WHAT YOU HAVE TO DO: Every line below needs to be returned exactly as written.

INPUT DATA:
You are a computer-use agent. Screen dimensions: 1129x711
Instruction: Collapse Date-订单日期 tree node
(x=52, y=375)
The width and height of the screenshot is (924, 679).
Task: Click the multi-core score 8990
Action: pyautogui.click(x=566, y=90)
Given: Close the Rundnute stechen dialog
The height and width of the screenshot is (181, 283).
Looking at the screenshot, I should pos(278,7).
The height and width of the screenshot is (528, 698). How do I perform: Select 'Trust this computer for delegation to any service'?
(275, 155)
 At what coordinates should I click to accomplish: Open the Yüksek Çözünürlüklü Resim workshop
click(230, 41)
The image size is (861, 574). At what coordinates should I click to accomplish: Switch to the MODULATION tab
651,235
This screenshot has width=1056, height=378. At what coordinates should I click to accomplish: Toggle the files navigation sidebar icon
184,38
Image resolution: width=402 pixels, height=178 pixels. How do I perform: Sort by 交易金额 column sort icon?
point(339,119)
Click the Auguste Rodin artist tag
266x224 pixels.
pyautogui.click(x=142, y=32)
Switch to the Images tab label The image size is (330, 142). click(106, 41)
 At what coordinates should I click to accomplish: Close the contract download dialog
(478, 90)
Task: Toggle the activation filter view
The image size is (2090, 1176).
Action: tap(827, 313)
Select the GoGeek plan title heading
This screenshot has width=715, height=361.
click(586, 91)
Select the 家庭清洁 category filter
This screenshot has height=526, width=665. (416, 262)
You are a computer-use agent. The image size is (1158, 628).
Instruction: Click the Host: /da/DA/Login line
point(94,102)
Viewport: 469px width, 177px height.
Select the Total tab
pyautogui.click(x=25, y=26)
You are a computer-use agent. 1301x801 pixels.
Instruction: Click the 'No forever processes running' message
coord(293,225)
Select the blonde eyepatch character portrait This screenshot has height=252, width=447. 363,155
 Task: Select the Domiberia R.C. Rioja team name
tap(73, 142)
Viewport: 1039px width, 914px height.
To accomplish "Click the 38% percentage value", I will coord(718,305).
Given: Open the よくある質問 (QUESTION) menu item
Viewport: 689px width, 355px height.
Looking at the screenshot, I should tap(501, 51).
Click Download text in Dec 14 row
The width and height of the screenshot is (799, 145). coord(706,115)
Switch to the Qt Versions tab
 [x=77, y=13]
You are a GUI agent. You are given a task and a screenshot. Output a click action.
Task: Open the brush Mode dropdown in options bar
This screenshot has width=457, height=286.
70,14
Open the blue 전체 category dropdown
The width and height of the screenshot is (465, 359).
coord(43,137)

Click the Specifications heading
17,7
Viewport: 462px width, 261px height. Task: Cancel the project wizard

OUTPUT:
You are a computer-use agent. Screen dimensions: 1129x711
Instruction: Collapse Date-订单日期 tree node
(x=52, y=375)
The width and height of the screenshot is (924, 679).
Task: Click the multi-core score 8990
Action: pyautogui.click(x=566, y=90)
Given: Close the Rundnute stechen dialog
The height and width of the screenshot is (181, 283).
Looking at the screenshot, I should pos(278,7).
The height and width of the screenshot is (528, 698). How do I perform: Select 'Trust this computer for delegation to any service'?
(275, 155)
 At what coordinates should I click to accomplish: Open the Yüksek Çözünürlüklü Resim workshop
click(230, 41)
The image size is (861, 574). At what coordinates should I click to accomplish: Switch to the MODULATION tab
651,235
This screenshot has width=1056, height=378. At what coordinates should I click to accomplish: Toggle the files navigation sidebar icon
184,38
Image resolution: width=402 pixels, height=178 pixels. How do I perform: Sort by 交易金额 column sort icon?
point(339,119)
Click the Auguste Rodin artist tag
266x224 pixels.
pyautogui.click(x=142, y=32)
Switch to the Images tab label The image size is (330, 142). click(106, 41)
 At what coordinates should I click to accomplish: Close the contract download dialog
(478, 90)
Task: Toggle the activation filter view
The image size is (2090, 1176).
Action: tap(827, 313)
Select the GoGeek plan title heading
This screenshot has width=715, height=361.
click(586, 91)
Select the 家庭清洁 category filter
This screenshot has height=526, width=665. (416, 262)
You are a computer-use agent. The image size is (1158, 628).
Instruction: Click the Host: /da/DA/Login line
point(94,102)
Viewport: 469px width, 177px height.
Select the Total tab
pyautogui.click(x=25, y=26)
You are a computer-use agent. 1301x801 pixels.
Instruction: Click the 'No forever processes running' message
coord(293,225)
Select the blonde eyepatch character portrait This screenshot has height=252, width=447. 363,155
 Task: Select the Domiberia R.C. Rioja team name
tap(73, 142)
Viewport: 1039px width, 914px height.
To accomplish "Click the 38% percentage value", I will coord(718,305).
Given: Open the よくある質問 (QUESTION) menu item
Viewport: 689px width, 355px height.
Looking at the screenshot, I should tap(501, 51).
Click Download text in Dec 14 row
The width and height of the screenshot is (799, 145). coord(706,115)
Switch to the Qt Versions tab
 [x=77, y=13]
You are a GUI agent. You are given a task and a screenshot. Output a click action.
Task: Open the brush Mode dropdown in options bar
This screenshot has width=457, height=286.
70,14
Open the blue 전체 category dropdown
The width and height of the screenshot is (465, 359).
coord(43,137)

Click the Specifications heading
17,7
Viewport: 462px width, 261px height. Task: Cancel the project wizard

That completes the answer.